## YOUR ASSIGNMENT
Using the records provided below, locate and copy each line that contains the word "will".

## TASK INPUTS
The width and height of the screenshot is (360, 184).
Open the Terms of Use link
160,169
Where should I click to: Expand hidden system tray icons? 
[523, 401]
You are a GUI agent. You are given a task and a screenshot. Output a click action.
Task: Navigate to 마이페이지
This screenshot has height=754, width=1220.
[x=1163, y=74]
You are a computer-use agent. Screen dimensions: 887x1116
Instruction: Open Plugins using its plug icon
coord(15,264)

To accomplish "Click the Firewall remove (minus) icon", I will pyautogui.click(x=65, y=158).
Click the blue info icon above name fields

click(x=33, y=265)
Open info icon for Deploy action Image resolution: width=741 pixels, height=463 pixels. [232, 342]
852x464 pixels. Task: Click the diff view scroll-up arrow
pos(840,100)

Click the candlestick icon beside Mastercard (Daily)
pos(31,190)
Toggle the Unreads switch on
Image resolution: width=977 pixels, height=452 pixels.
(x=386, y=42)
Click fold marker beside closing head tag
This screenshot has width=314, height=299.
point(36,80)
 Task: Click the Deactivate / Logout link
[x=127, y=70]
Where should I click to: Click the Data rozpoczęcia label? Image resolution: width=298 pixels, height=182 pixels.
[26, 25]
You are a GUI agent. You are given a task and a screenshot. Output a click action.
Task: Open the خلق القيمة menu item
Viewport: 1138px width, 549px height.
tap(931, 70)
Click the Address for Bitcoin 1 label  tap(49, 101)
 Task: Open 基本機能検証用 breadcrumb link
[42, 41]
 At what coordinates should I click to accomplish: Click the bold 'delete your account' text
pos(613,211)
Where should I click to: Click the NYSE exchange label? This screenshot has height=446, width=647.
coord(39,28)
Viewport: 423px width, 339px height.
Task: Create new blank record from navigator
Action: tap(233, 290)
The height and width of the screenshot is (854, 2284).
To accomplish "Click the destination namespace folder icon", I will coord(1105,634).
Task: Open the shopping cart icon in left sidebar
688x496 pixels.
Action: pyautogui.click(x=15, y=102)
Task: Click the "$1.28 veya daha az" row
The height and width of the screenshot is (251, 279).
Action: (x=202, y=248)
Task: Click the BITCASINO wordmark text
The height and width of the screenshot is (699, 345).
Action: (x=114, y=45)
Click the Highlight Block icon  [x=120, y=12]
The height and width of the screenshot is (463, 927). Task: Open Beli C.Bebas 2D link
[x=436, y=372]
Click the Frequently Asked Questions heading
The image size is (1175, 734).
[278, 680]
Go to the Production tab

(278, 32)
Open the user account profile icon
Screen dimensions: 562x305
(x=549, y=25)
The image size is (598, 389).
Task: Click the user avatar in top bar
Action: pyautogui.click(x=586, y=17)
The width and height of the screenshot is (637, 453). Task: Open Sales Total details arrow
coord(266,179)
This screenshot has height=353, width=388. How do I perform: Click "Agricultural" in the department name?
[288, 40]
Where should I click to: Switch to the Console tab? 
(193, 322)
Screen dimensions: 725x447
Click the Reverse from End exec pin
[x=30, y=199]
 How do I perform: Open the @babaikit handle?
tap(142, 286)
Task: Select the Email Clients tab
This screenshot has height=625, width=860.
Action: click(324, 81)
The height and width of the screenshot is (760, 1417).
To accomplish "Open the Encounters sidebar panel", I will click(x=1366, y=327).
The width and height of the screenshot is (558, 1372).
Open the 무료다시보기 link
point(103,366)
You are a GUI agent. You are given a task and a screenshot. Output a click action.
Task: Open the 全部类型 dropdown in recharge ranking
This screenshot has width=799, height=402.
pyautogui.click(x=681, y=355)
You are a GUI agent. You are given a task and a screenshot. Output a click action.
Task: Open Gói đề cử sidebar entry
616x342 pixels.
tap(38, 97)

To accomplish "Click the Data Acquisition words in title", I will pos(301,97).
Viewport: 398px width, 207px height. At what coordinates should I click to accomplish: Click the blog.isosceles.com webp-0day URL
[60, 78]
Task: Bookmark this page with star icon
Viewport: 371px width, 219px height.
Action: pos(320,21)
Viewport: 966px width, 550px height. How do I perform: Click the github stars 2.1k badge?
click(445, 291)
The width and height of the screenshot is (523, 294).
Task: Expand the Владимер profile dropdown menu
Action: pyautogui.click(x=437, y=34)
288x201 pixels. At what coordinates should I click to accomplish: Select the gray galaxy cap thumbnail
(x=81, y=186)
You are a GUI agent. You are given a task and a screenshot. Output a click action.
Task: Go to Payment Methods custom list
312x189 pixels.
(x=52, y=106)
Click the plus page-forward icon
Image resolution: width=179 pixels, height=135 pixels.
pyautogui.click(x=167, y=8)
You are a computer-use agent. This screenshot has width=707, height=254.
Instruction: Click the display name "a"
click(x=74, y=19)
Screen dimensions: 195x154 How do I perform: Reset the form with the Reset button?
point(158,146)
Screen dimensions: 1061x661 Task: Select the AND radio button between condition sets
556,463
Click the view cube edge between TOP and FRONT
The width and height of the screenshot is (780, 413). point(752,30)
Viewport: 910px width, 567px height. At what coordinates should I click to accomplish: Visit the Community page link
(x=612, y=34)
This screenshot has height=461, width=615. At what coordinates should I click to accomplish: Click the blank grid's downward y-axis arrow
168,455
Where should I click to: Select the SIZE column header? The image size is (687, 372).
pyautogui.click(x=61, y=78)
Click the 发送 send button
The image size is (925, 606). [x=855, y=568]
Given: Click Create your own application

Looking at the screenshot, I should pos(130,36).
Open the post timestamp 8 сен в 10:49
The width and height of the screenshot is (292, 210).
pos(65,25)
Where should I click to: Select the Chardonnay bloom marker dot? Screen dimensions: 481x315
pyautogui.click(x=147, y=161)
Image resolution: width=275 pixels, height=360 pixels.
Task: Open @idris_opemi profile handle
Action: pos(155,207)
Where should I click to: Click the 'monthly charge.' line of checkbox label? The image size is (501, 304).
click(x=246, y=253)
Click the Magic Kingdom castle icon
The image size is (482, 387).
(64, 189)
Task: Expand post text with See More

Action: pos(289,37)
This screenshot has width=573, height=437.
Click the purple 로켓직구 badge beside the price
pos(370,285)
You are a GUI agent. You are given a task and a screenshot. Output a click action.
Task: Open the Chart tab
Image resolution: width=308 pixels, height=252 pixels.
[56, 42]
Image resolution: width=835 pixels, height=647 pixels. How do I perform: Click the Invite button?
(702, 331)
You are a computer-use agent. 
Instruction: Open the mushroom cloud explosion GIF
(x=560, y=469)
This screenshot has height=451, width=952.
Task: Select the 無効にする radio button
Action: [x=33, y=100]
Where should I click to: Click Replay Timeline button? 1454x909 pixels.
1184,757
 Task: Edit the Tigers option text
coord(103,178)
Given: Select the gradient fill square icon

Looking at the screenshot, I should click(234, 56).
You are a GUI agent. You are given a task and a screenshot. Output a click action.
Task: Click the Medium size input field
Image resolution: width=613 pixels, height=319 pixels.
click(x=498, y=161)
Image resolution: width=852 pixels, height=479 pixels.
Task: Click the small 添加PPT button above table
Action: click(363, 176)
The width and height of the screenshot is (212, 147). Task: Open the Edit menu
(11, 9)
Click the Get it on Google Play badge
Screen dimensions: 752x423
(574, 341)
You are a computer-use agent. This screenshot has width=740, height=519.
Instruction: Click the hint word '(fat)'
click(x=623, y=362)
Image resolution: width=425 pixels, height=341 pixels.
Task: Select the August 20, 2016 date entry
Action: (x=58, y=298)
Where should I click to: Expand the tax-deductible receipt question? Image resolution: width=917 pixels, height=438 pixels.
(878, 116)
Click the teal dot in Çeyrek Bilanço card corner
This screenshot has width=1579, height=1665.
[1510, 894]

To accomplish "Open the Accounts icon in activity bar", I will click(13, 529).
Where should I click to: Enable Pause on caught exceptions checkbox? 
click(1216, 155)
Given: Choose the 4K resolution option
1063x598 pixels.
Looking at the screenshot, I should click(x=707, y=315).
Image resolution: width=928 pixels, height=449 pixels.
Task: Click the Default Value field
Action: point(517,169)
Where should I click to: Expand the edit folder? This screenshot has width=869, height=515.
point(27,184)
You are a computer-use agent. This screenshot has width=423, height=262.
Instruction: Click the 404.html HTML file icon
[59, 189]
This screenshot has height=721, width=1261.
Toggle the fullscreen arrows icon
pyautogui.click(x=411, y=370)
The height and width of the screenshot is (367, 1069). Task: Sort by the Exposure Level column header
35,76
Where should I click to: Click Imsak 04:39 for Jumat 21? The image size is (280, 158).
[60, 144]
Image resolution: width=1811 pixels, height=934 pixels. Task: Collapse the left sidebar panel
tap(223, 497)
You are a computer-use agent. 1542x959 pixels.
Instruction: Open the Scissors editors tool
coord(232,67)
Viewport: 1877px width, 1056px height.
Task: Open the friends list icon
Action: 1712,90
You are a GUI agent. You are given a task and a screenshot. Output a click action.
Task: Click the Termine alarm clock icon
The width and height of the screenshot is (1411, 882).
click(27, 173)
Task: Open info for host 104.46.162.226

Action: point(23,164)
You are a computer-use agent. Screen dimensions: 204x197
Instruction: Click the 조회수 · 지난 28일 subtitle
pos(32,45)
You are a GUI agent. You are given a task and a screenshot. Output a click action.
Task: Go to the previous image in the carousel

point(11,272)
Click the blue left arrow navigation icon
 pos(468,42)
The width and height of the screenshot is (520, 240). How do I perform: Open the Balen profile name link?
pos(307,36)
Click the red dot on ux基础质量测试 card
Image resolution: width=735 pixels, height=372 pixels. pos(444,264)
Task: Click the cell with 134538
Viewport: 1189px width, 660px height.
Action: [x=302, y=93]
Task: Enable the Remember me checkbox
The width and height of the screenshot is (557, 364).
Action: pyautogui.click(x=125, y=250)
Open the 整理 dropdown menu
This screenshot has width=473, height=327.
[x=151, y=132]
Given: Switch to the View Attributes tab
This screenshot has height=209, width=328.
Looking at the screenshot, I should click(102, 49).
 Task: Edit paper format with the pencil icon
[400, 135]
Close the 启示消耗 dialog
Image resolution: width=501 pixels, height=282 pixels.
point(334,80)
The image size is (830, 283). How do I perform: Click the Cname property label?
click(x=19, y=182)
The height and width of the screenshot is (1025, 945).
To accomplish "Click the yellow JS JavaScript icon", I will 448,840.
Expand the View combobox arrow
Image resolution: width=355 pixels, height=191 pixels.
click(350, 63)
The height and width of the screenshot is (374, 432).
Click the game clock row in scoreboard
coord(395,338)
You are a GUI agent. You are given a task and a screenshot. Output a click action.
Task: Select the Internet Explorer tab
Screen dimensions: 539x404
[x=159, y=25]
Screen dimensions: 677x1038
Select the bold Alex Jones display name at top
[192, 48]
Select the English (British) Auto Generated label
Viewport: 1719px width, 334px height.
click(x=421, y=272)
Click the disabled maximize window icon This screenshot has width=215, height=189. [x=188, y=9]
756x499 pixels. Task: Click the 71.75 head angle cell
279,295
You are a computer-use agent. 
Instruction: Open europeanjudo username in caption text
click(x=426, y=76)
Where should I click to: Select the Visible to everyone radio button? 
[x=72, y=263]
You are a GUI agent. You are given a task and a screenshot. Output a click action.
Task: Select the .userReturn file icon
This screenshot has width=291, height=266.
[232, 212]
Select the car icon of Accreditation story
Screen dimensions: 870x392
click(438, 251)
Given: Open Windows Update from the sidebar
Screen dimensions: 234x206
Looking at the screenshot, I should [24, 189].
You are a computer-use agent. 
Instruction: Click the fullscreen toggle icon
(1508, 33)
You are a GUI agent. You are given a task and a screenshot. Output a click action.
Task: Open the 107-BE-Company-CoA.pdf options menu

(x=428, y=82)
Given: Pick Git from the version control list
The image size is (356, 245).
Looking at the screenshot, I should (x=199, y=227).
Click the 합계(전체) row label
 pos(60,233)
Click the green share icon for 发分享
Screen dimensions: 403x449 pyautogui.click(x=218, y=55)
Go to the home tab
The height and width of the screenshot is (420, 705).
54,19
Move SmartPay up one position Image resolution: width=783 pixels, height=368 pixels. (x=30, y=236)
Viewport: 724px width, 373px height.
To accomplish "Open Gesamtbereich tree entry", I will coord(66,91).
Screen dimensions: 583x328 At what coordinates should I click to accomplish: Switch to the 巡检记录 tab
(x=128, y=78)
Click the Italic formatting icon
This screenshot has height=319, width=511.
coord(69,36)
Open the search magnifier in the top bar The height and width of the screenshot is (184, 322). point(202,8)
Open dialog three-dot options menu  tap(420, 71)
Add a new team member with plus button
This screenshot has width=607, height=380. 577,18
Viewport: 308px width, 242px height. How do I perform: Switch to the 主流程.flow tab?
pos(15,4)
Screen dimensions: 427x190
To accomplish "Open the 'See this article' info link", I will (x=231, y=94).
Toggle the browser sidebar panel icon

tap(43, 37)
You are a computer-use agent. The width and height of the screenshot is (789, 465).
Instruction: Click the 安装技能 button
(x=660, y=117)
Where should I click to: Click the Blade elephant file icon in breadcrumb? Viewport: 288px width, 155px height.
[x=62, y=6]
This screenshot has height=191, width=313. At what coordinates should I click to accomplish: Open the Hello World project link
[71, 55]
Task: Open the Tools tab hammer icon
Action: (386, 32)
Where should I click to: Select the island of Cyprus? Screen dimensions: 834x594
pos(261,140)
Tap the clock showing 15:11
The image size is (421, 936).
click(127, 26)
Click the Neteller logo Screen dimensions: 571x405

## EXERCISE RESULT
To accomplish "Click the Firewall remove (minus) icon", I will pyautogui.click(x=65, y=158).
To accomplish "Click the destination namespace folder icon", I will coord(1105,634).
To accomplish "Open the Encounters sidebar panel", I will click(x=1366, y=327).
To accomplish "Click the Data Acquisition words in title", I will pos(301,97).
To accomplish "Open the Accounts icon in activity bar", I will click(13, 529).
To accomplish "Click the yellow JS JavaScript icon", I will 448,840.
To accomplish "Open Gesamtbereich tree entry", I will coord(66,91).
To accomplish "Open the 'See this article' info link", I will (x=231, y=94).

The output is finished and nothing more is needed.